Paula Peeling of the  St. Paul’s Outreach Committee writes, Our fellow parishioner and SPC verger, Don Mitchell, posted the following on Facebook on  March 5. I appreciated his multiple perspectives on the recent City postings about unattended property. His statement nudges each of us to face our own thoughts about sanitation, a “clean San Diego,” the constant challenge of mental illness, the inevitability of the financial stratification, and personal responsibility. Public Policy is a rocky road and none of us have the perfect answer. Keep the dialogue going, and keep your feet on the ground today. As followers of Jesus we can make a difference each day, one person at a time. Thank you, Don.


Signs are going up in the East Village. These signs posted by the city warn that any unattended property will be removed by a certain time. This happens periodically, but this time the affected area is much, much larger. Normally one to two blocks are cleaned up. This time, it is virtually the entire East Village. This has upset a lot of people because it seems like they are just trying to move the homeless to another area. Well, yes and no. Unfortunately, there is a mix of people out there and some of those people cause some serious problems for the residents, business owners, and the others on the street.

I know on the 1400 to 1700 block of Commercial Street there are a lot more pressing matters than simply homeless people. There is a lot of narcotics activity, fights break out (often times with weapons used) and I have personally performed CPR on heroin overdoses three times in the last year in the area. The residents and business owners complain about these issues and something must be done.

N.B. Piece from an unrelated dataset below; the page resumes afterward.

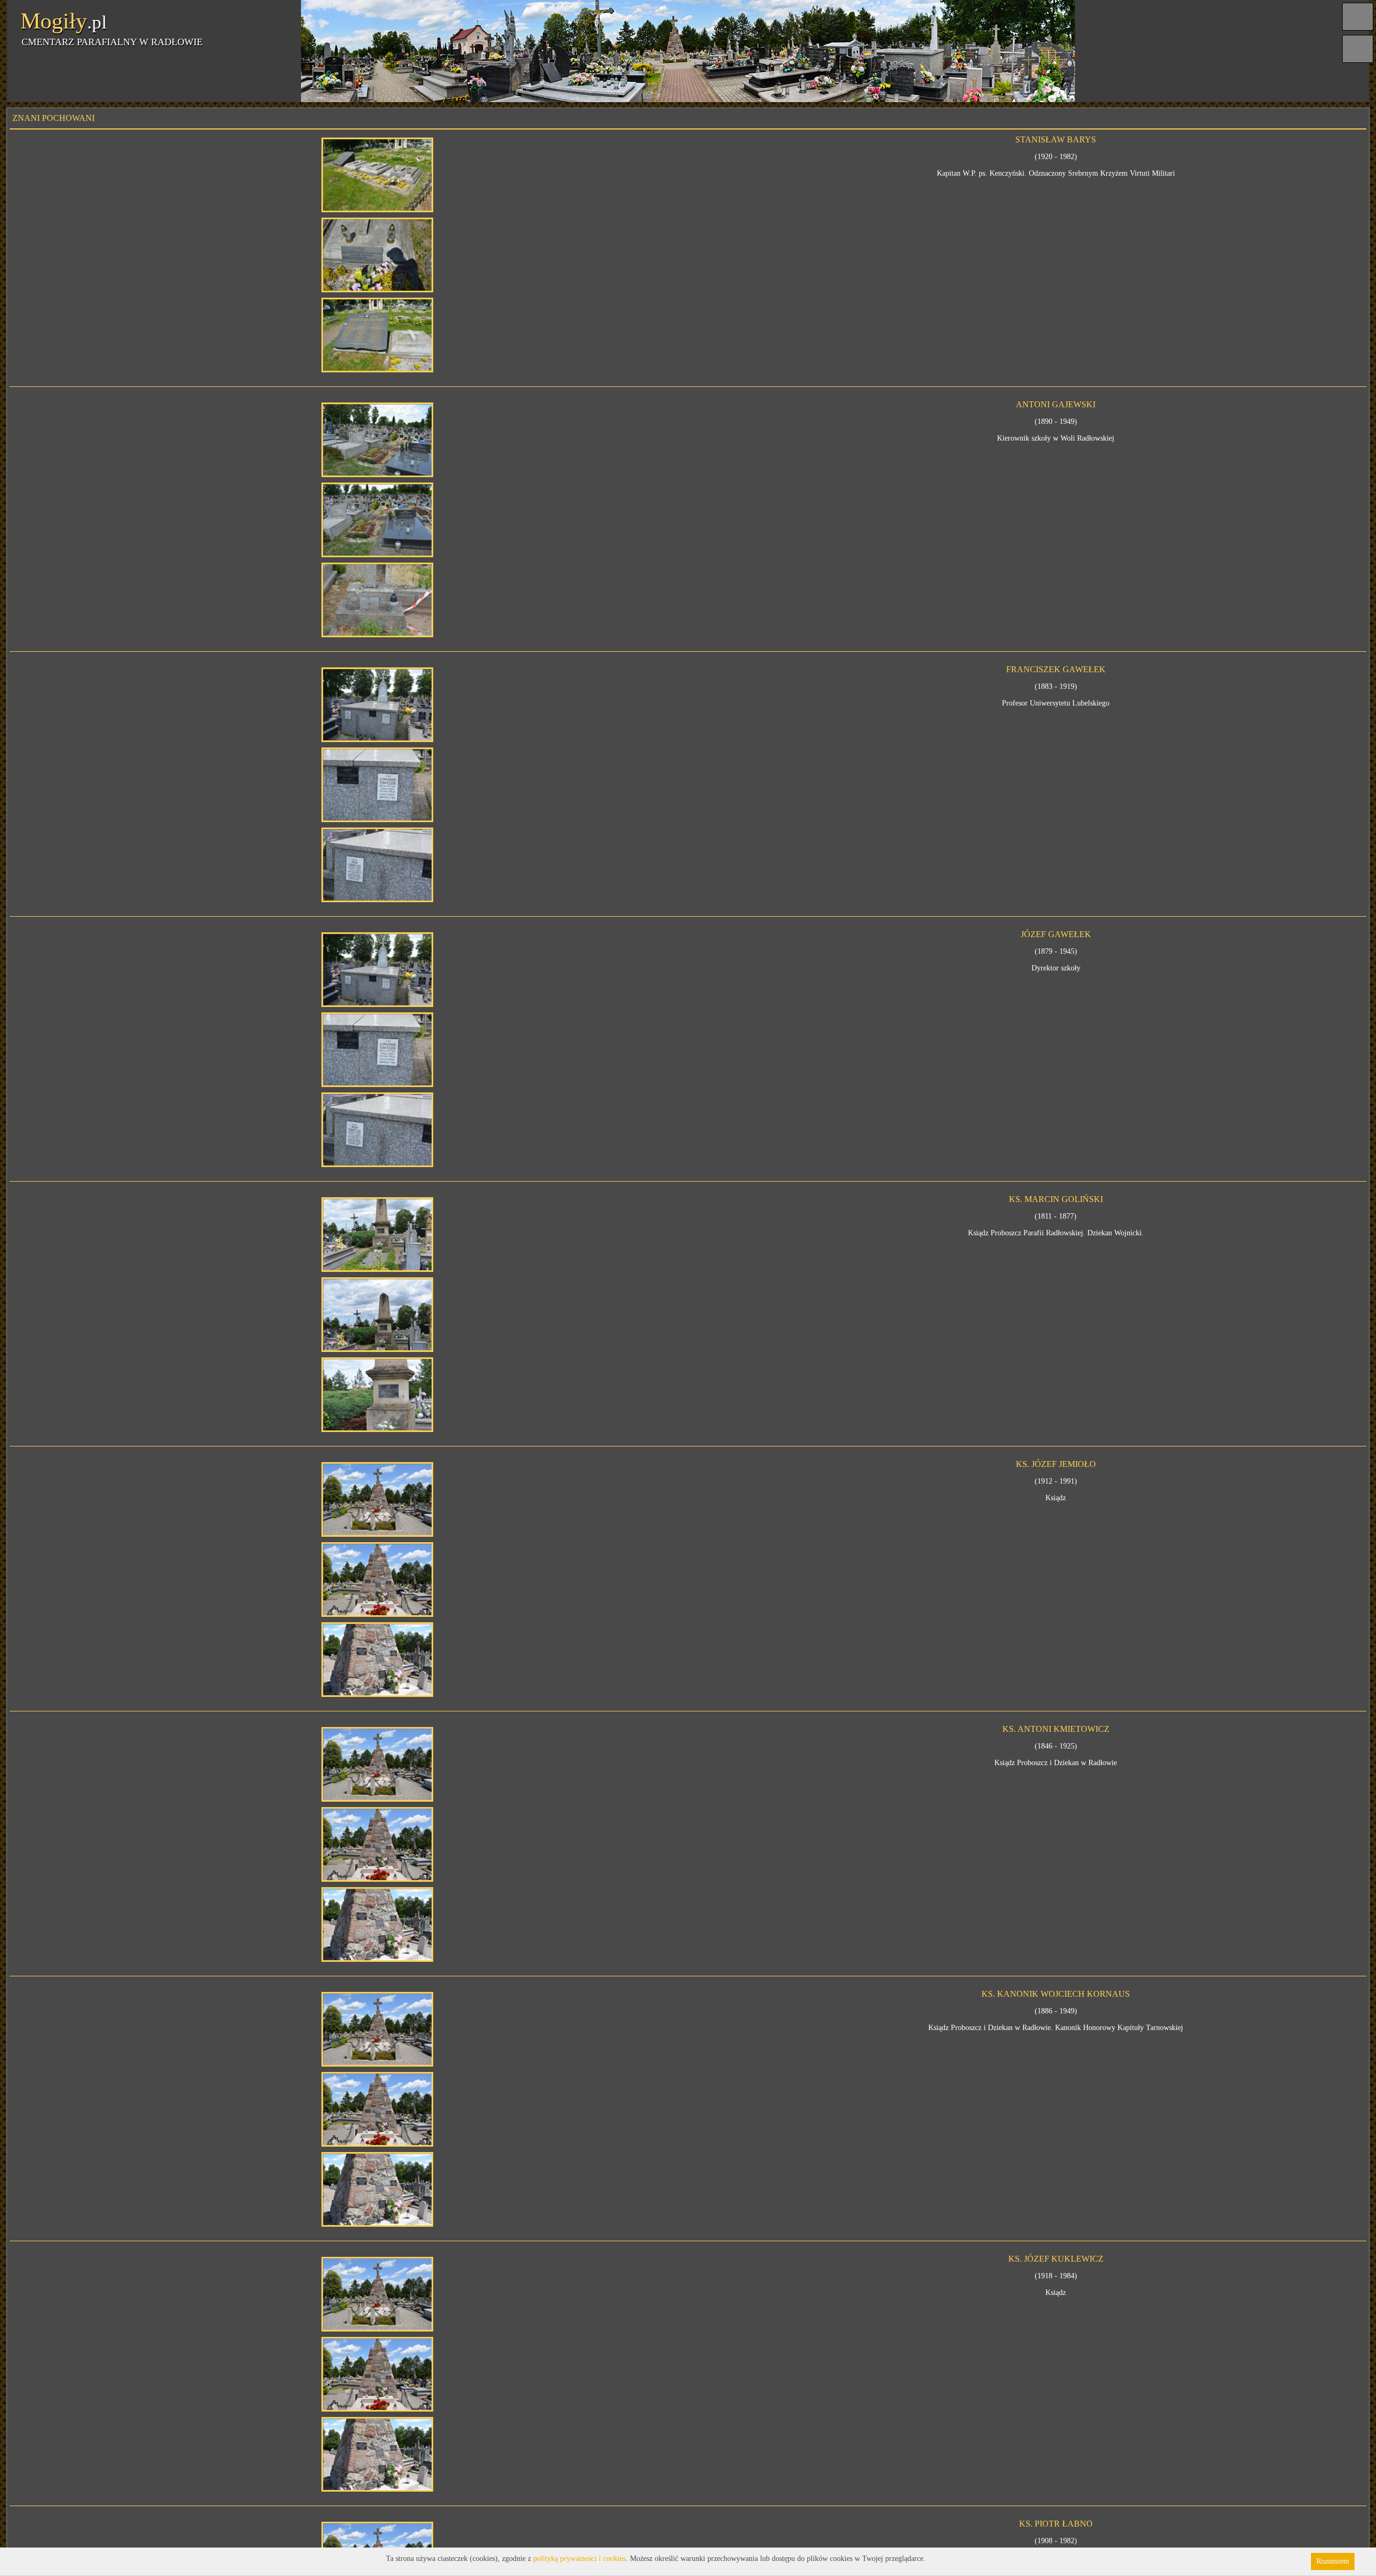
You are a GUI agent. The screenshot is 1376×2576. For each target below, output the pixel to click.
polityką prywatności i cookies (579, 2559)
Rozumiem (1332, 2561)
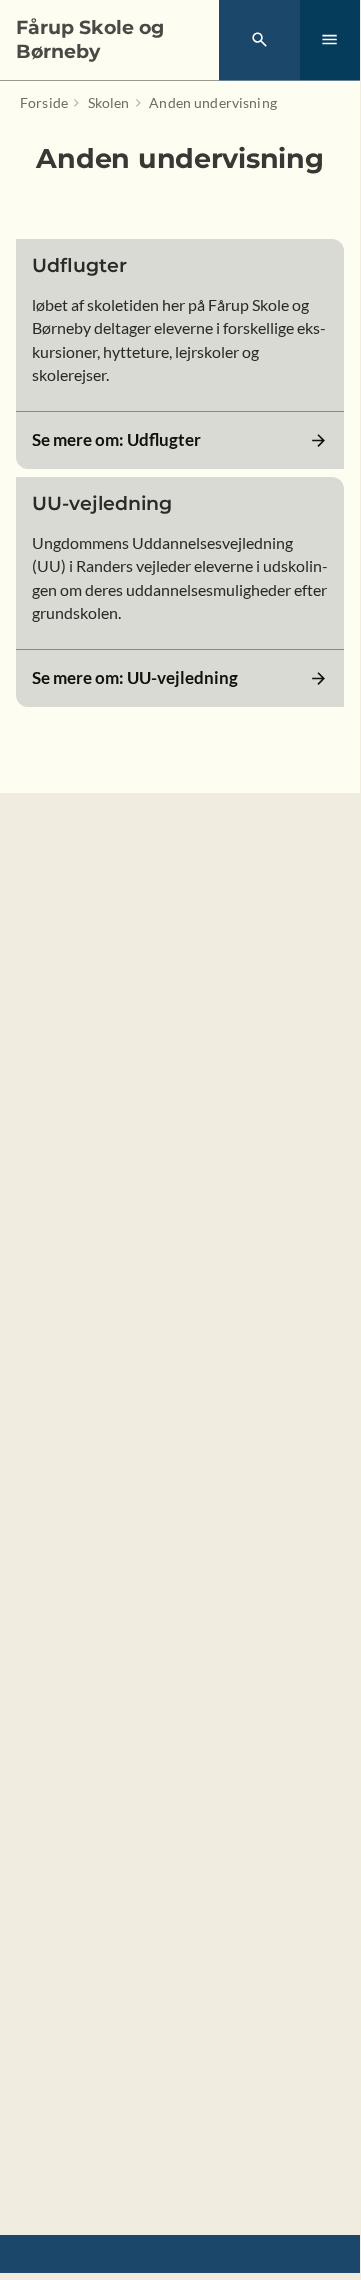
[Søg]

In my job, I work with the homeless community every day. There are so many who truly want to get their lives on track and they utilize our services. There are, unfortunately, the groups that use and sell drugs, resort to violence, and simply don’t want help. It is not illegal to be homeless and we cannot force people into using services geared to finding permanent housing.

For those who DO utilize the services, the process is long, drawn out, and bottle-necked. 25 Cities, the SDHC, Father Joe’s Villages, and many other organizations truly want to house the homeless. A couple of major problems: we are at something like 6% vacancy in the city AND landlords are not willing to open their properties to assist in the housing of those who so desperately need the help because they don’t want the homeless in their units. That is very, very sad.

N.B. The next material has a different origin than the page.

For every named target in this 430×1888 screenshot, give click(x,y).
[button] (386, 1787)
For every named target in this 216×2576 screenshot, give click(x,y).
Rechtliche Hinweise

The cleanup and property removal is not as harsh as it sounds. There are many items on the street that are true health hazards. If the property is UNATTENDED it will be removed. Sanitary items are held for 90 days and can be reclaimed at no cost. Unsanitary items will be discarded.

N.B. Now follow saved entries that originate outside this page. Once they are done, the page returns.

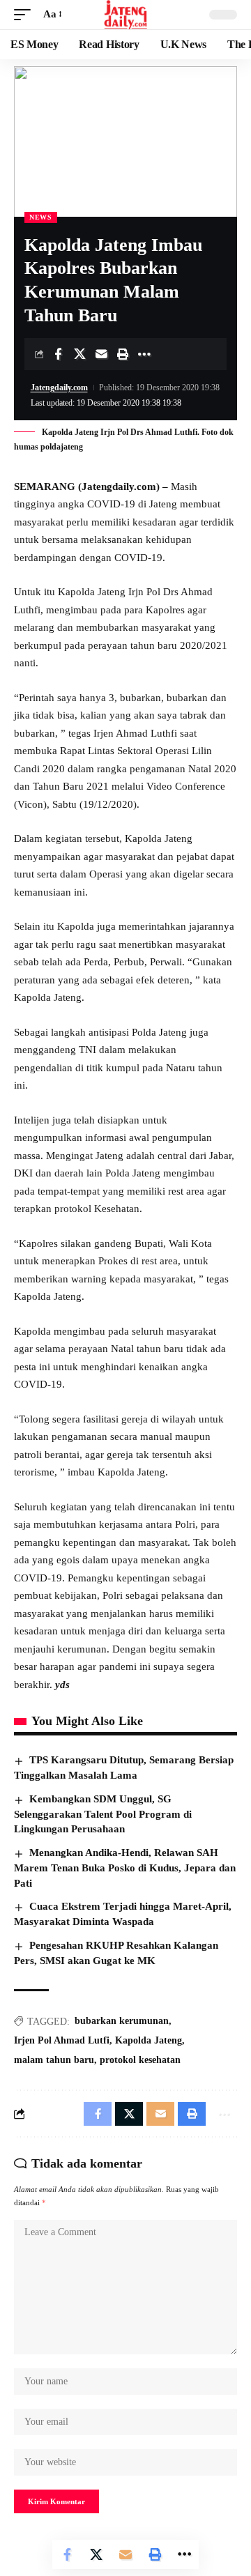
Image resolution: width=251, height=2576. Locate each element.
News (40, 217)
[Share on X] (79, 354)
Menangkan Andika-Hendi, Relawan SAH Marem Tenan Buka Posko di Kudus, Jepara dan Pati (125, 1868)
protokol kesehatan (140, 2060)
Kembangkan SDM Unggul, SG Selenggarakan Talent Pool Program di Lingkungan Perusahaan (103, 1814)
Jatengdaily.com (59, 387)
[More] (144, 354)
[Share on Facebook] (58, 354)
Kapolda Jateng (148, 2040)
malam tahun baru (54, 2060)
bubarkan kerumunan (122, 2021)
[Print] (122, 354)
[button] (26, 15)
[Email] (101, 354)
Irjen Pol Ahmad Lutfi (61, 2040)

Please let people know the San Diego Day Center (formerly known as the Neil Good Day Center) at 299 17th Street is open seven days a week starting at 6am. There are mail, phone, and laundry services available as well as other programs. Showers are available at Father Joe’s Villages during the day for the homeless. Though the wait list is long, the Day Center is the first point of entry to begin receiving services from Father Joe’s.

The philosophy of “Housing First” is great, on paper and in theory. Unfortunately, the system is backed up due to the two major problems I mentioned above. It is not as easy as it sounds.

I have a very soft spot for the homeless, but I understand the reasoning behind the cleanup. I also understand that this tends to happen in the East Village when major events are coming (Comic-Con, baseball season, etc.); mostly for image, but also for the safety of those who traverse Commercial Street and Imperial Avenue to get to the stadium and the Convention Center. And yes, there are legitimate safety concerns – I see the violence and drug activity with my own eyes, every day.

We can only take it one step at a time – one person at a time. Will we ever end homelessness? Probably not; especially in a place as expensive to live as San Diego, but we can do everything we can to reduce the homeless population and get people housed.

ANYONE can end up on the streets; you, me, your neighbor, your kids – ANYONE. I truly believe there are good people out there both trying to help, and trying to get help. Actions like the cleanup are necessary evils.